- Derek Chauvin admitted guilt on Wednesday in the federal civil rights case tied to the killing of George Floyd.
- He was previously sentenced in state court to more than 22 years in prison in connection to Floyd's death.
- Chauvin's plea may help the three officers who witnessed Floyd's death and still await trial.
- For more stories go to www.BusinessInsider.co.za.
Former Minneapolis police officer Derek Chauvin pleaded guilty on Wednesday to charges that he willfully violated George Floyd's civil rights.
Floyd died on May 25, 2020, after Chauvin knelt on his neck for several minutes while Floyd said he couldn't breathe. A Minnesota jury found Chauvin guilty of second-degree murder, third-degree murder, and manslaughter in Floyd's death in April, and Chauvin later was sentenced to a 22-and-a-half-year prison term.
But Chauvin still faced trial in federal court on charges of aiding and abetting deprivation of rights under colour of law, and deprivation of rights under colour of law. He initially pleaded not guilty to the charges.
Chauvin's lawyer, Eric Nelson, had signaled his client would plead guilty in a Monday court filing. In anticipation of the new plea, the Associated Press spoke to a legal expert who explained how Chauvin admitting guilt in the federal case could help his fellow former officers.
The three other officers who were present for Floyd's arrest — Thomas Lane, J. Alexander Kueng, and Tou Thao — were set to be tried alongside Chauvin in the federal case. All three have pleaded not guilty to the federal charges, in addition to state charges of aiding and abetting second-degree murder and manslaughter.

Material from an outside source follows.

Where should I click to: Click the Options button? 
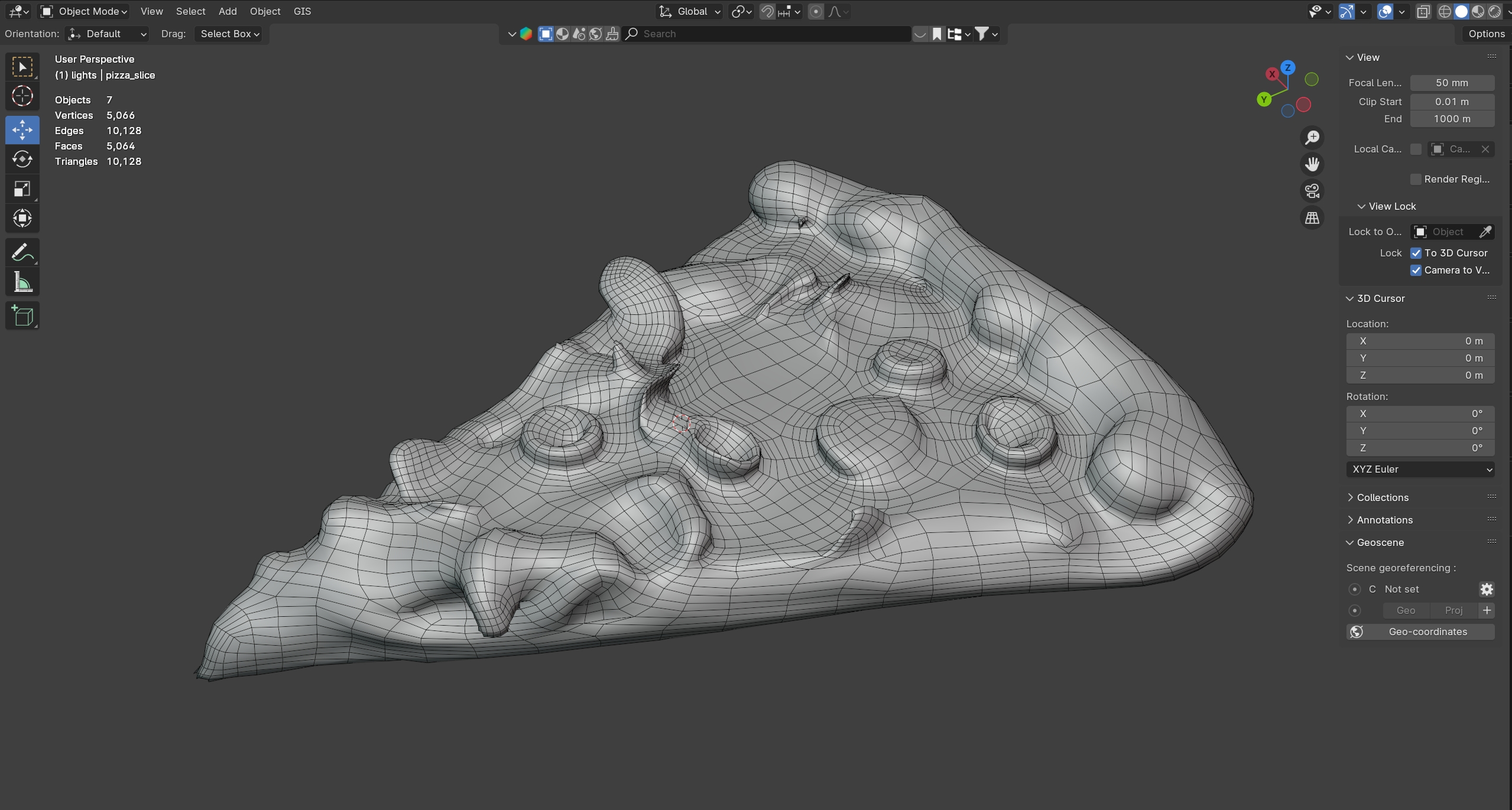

Mike Brandt, a Minnesota defense attorney not connected to the case, told the AP that it could help the other officers' federal cases if Chauvin testifies in the trial, which is slated to start in late January, and takes responsibility for how the deadly arrest played out.
The three other officers have sought to distance themselves from Chauvin. Lawyers for the trio previously tried and failed to have their federal cases severed from Chauvin, arguing that there would be unfair prejudice against them because Chauvin was already convicted on murder and manslaughter charges tied to Floyd's death.